ESP32 Forum

Posted: **Wed Apr 22, 2026 12:09 pm**

I am working on a product based on ESP32-U4WDH using ESP-IDF v4.4.4. We have more than 2000 devices deployed with same firmware, and recently one device failed in the field.
After retrieving the device, I found that a large region of flash had been overwritten with 0x00.

Observed Flash Corruption

Flash contents from 0x9000 to 0xA2000 were all 0x00
Everything after 0xA2000 was intact and correct
Unfortunately, I could not read contents before 0x9000 when the device was available
0x9000 corresponds to the start of the NVS partition, but the corrupted region extends far beyond the NVS size
The boundary at 0xA2000 is clean — no partial corruption at the edge

Comparative_bin.png (93.68 KiB) Viewed 134 times

(left: expected content in flash, right: contents dumped from ESP32's flash. address starts at an offset so it does not show 0xA2000)

Firmware / System Context

Flash writes are performed rarely on address starting from 0x145000.
There is an NVS write during brownout detection
No intentional large flash erase operations are performed in normal operation.
There is no OTA in the system.
This issue has been observed on only one device so far

Reproduction Attempts
So far I have tried:

Added an infinite loop inside the NVS write section during brownout, so the write operation does not complete normally till the device powers down.
Repeatedly powered the device ON and OFF at ~5 second intervals for about 2 days.
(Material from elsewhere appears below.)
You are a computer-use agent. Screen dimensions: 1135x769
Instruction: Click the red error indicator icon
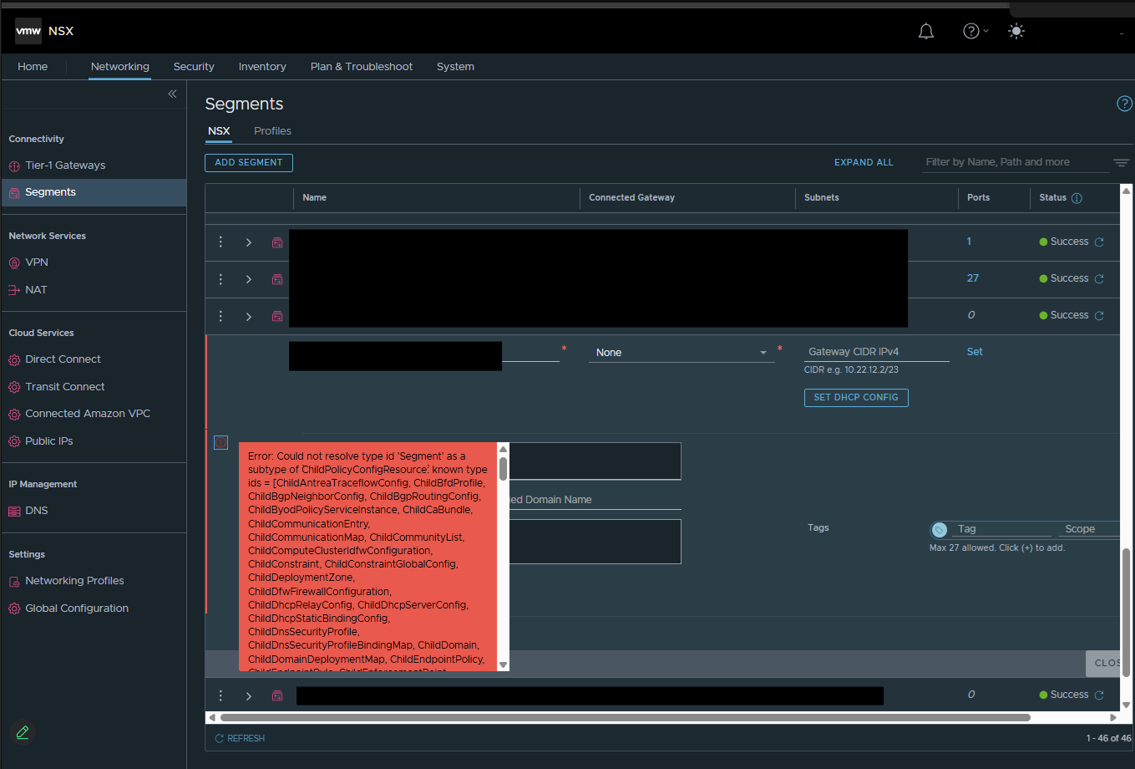coord(220,442)
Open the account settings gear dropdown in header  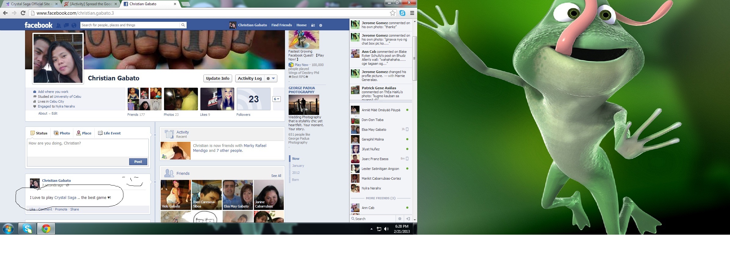pyautogui.click(x=321, y=25)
Even after these tests, I have not been able to reproduce the issue.

Power Environment

The supply may be noisy in the system.
Occasional voltage spikes of ~6–7V lasting a few microseconds have been observed during startup
System operates from a regulated 3.3V supply

Questions

What possible mechanisms could cause a large contiguous flash region to become 0x00?
Could this be caused by:
- Brownout or unstable supply during flash operations?
- Short voltage spikes?
- Anything other than the above mentioned?

What would be the recommended way to reproduce this type of failure in the lab?

Any suggestions or similar experiences would be very helpful.
Please let me know if anymore details are needed.

Posted: **Thu Apr 23, 2026 1:30 am**

That's not an easy fault to get... assuming no hardware issues, something in the software had to load up those zeroes into the flash and write them, so that's multiple stages of failure (rather than e.g. flash erase, where you don't have to load the ff's). Do you know if the flash of the affected device otherwise is OK?

Posted: **Thu Apr 23, 2026 8:57 am**

I reflashed the firmware on the affected device, and it is now working normally again, so it appears that the flash hardware itself is still functional.

However, I am trying to understand what could have caused the contents to be overwritten with 0x00.

The firmware partition starts at 0x10000, and I observed that the flash contents were set to 0x00 up to 0xA2000. This means that more than the first half of the firmware image was overwritten with 0x00.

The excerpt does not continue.